Electrolyte content of sweat
Sweat volume and content depends on who you are and on your degree of acclimatization, but the average value for osmolality is about 120mosm, with a broad range (62 to 192 mosm/Kg).
If you want to know the human sweat electrolytes in grim detail, this article is for you. There is even a picture of a horrific box draped with garbage bags inside which the principle investigator is peddling on an ergometric cycle in his underwear. There is a gentlemanly discourse on this topic is available from 1932; it was written by a H.H Mosher, from the Climax Rubber Company, and it compares the electrolyte composition of sweat to that of urine. Nothing is measured in osmoles, but there is a savage joy in reading about somebody being put into a heating chamber swaddled in sheets of rubber. A more sober account of sweat osmolality can be found here.

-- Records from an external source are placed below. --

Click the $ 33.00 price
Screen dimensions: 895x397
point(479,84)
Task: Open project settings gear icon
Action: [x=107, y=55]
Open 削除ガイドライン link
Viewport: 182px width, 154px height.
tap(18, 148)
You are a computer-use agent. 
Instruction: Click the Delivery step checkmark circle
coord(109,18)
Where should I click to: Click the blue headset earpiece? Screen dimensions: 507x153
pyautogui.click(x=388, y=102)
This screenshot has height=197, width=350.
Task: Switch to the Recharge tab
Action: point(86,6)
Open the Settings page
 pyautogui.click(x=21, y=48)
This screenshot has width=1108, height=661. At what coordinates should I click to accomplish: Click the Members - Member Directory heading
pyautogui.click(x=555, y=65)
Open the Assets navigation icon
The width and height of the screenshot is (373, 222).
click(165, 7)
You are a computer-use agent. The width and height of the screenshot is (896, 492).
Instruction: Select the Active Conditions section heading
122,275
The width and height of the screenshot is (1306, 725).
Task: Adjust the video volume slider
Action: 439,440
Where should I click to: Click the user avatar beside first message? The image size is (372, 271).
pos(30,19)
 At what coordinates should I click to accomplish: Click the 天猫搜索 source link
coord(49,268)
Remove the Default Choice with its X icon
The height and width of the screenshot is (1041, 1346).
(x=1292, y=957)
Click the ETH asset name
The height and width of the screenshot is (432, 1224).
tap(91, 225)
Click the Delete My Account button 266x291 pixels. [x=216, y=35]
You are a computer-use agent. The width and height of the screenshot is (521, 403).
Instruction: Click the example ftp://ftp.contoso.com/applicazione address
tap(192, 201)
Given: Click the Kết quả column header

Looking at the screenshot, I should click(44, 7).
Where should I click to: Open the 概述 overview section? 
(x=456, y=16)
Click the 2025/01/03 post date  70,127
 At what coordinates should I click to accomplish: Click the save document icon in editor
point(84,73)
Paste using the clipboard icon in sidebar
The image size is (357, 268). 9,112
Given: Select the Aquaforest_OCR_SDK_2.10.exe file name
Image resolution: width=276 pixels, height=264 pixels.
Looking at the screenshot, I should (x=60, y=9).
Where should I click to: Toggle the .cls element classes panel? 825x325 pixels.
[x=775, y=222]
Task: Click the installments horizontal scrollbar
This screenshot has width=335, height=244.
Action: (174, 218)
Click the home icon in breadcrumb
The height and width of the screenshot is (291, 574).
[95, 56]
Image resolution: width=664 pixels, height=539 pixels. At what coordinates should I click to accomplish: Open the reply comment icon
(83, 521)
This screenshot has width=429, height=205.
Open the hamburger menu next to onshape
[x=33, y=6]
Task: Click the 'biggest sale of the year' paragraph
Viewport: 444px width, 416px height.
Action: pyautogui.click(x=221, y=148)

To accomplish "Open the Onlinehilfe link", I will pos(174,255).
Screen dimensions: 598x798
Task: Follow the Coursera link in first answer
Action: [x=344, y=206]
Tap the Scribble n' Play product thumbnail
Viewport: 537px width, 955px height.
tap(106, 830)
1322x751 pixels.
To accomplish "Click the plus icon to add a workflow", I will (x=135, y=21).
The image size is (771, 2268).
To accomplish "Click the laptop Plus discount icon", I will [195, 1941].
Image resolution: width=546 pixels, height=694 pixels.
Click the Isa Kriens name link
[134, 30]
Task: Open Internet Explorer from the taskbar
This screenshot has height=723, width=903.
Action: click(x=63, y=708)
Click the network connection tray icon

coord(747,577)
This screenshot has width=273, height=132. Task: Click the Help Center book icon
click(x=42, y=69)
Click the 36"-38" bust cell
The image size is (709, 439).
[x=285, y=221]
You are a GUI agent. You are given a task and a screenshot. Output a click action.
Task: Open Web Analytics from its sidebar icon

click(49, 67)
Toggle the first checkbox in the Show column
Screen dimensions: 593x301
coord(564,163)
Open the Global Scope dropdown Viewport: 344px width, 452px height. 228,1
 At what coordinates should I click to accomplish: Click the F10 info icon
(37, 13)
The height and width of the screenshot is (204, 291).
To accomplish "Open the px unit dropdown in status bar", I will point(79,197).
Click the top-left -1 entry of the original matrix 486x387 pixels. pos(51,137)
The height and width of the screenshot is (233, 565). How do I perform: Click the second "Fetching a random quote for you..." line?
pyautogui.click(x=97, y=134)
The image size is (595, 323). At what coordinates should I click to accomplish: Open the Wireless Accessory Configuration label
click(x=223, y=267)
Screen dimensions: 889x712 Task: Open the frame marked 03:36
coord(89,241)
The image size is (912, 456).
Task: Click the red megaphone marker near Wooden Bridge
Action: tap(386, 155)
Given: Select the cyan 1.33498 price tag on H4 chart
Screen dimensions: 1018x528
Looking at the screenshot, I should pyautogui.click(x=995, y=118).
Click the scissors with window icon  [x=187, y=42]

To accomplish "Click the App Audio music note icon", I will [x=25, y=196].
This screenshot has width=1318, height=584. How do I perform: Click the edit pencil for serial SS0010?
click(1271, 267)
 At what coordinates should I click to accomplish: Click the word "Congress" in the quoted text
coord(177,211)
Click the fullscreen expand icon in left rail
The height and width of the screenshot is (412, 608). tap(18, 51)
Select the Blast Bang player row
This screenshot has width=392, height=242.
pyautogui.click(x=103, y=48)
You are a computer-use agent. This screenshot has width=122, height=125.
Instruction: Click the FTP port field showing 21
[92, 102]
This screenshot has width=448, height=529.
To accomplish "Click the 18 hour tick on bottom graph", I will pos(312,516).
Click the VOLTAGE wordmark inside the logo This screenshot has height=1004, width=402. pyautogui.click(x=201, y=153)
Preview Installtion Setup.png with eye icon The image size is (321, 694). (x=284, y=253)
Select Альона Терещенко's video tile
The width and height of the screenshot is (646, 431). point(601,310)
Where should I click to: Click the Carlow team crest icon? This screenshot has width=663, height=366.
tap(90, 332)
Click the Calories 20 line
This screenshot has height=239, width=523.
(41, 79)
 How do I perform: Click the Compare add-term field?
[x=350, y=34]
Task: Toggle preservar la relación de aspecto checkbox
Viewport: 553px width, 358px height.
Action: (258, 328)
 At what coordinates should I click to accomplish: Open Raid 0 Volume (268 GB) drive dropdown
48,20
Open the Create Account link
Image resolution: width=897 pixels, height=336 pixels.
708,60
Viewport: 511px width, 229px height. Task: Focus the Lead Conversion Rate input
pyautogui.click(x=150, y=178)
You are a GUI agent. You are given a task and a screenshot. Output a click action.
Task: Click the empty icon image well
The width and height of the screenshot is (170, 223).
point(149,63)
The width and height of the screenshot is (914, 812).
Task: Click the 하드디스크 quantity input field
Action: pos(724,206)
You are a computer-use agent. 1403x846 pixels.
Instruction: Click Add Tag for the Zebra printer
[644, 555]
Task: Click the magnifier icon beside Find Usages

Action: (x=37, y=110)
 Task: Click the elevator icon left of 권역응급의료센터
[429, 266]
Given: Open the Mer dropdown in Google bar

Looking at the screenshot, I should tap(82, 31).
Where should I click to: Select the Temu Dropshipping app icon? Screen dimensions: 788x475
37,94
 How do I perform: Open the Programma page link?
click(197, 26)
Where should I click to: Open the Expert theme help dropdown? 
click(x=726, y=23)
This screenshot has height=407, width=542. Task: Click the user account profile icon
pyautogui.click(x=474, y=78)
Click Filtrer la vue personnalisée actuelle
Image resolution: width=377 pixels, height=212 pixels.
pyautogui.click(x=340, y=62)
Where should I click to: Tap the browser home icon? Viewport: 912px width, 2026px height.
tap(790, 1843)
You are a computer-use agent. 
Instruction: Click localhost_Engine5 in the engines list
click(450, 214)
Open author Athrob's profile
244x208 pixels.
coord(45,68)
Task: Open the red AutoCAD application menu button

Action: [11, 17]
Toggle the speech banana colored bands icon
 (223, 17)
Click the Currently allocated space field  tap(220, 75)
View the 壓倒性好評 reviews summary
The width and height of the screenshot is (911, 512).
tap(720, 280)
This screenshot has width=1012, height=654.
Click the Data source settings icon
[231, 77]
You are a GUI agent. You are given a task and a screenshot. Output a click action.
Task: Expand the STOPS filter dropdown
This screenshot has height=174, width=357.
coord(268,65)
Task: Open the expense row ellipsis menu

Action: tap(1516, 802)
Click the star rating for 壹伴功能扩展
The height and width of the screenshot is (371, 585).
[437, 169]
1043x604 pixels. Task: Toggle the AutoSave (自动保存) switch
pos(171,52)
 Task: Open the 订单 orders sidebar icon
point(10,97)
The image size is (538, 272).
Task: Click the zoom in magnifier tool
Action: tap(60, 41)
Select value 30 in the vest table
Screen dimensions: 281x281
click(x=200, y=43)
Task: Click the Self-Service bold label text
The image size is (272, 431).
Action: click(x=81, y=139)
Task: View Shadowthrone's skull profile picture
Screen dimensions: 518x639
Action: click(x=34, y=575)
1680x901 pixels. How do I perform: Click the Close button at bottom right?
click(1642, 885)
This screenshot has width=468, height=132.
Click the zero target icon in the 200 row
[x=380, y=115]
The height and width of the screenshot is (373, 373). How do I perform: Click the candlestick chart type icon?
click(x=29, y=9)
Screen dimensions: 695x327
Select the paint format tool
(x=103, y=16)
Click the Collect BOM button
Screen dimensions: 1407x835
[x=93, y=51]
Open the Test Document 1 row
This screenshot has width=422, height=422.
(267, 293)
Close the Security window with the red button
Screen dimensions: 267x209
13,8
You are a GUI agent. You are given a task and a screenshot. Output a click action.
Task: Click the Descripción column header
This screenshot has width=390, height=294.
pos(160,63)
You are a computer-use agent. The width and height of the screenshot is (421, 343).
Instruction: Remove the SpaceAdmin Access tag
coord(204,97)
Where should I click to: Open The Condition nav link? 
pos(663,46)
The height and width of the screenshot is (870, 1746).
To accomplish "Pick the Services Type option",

The electrolyte concentrations offered here are obviously not definitive. There is significant variation between people, particularly people who are acclimatised to different ambient heat levels. As the level of heat in your environment increases, you adapt by decreasing the electrolyte concentration of your sweat, such that the more you sweat and the longer you spend in a hot country, the more aldosterone will try to preserve the sodium. There will be a reduction in sodium loss. They say it could be as little as 5mmol/day. The process of adaptation to hot climates, where you learn to produce greater volumes of sweat and lose less sodium, is called "acclimatisation". Allan and Wilson (1971) found acclimatised subjectes excreted about half as much sodium in their arm-sweat than unacclimatised subjects. Moreover, there is significant regional variation in sweat volume and composition within any given person. Interestingly, the forehead appears to be the sweatiest region by volume (Patterson, 2000).